## Exercise tasks
[1] In the article on older mothers, at what age did Brigitte Nielsen start freezing her eggs?
[2] Do these statements agree with the article on older mothers? Answer yes or no for each and quote the words that decide it.
(a) Nielsen's daughter Frida was born in June.
(b) Frida is Nielsen's first child.
(c) ONS figures showed that conception rates for women aged 40 and over fell in 2016.
[3] Output the part of the article on older mothers from "Figures released this" to "50s are rising.", unchanged.

## Text under study
______
By Laurel Ives BBC Health
The news that Brigitte Nielsen has given birth at the age of 54 has focused attention on the rising numbers of older mothers.
The actress, who gave birth to daughter Frida in June, felt compelled to defend her decision to critics.
“Some women think, ‘Oh my God, I’m too old,’ But how many men have their first kids in their 60s and 70s and they never doubt it?
“I totally respect that not everybody likes it, but it is my life, and my husband and I have a solid relationship,” she told People magazine.
Nielsen married Mattia Dessi, who is 39, in 2006, and started freezing her eggs at 40. She said she was given a 3-4% chance of conceiving with her own eggs, and was successful after trying with IVF for 14 years.
Frida is her first child with Dessi, although the Danish actress has four other sons from previous marriages.
The numbers of older mothers are growing, with conception rates for women over 40 more than doubling since 1990.
Figures released this year by the Office of National Statistics (ONS) showed conception rates in 2016, the latest year there are figures for, had decreased in all age groups, except for those aged 40 and over, where the rate increased by 2%.
The data does not currently isolate those mothers who are over 50, but experts at fertility clinics say that anecdotally the numbers of women seeking treatment in their late 40s and 50s are rising.
Dr Janine Elson, group medical director of leading IVF clinic the CARE Fertility Group, says they are being approached by increasing numbers of women desiring to get pregnant over the age of 50, and have designed a new information leaflet specifically for those women.
She emphasised that although many older women have perfectly healthy children, the risks increase with age. Women over 50 will most likely be using donor eggs, unless they have frozen their own eggs when younger.
______
## Provided records
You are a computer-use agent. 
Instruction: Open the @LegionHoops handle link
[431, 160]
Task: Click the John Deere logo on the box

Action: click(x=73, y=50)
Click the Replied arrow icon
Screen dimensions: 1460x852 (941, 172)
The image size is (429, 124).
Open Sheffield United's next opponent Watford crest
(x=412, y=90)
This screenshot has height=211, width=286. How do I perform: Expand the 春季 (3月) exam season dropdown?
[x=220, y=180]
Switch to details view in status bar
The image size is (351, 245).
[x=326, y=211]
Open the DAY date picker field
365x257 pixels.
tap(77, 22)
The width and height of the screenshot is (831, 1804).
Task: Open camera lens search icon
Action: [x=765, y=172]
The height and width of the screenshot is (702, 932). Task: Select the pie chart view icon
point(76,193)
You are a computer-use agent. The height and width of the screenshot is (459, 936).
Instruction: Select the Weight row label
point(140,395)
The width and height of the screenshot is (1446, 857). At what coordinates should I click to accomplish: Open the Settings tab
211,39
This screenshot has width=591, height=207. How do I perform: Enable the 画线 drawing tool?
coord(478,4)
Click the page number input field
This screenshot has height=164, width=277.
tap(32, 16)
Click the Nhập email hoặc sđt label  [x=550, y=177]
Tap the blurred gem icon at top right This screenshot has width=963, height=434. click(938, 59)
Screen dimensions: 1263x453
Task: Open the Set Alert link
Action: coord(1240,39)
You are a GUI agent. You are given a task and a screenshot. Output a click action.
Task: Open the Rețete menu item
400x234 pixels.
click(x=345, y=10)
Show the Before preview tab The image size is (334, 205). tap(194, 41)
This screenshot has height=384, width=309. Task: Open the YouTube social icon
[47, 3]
______
## Solutions in order
[1] At 40.

[2]
(a) Yes: "who gave birth to daughter Frida in June"
(b) No: "the Danish actress has four other sons from previous marriages"
(c) No: "except for those aged 40 and over, where the rate increased by 2%"

[3]
Figures released this year by the Office of National Statistics (ONS) showed conception rates in 2016, the latest year there are figures for, had decreased in all age groups, except for those aged 40 and over, where the rate increased by 2%.
The data does not currently isolate those mothers who are over 50, but experts at fertility clinics say that anecdotally the numbers of women seeking treatment in their late 40s and 50s are rising.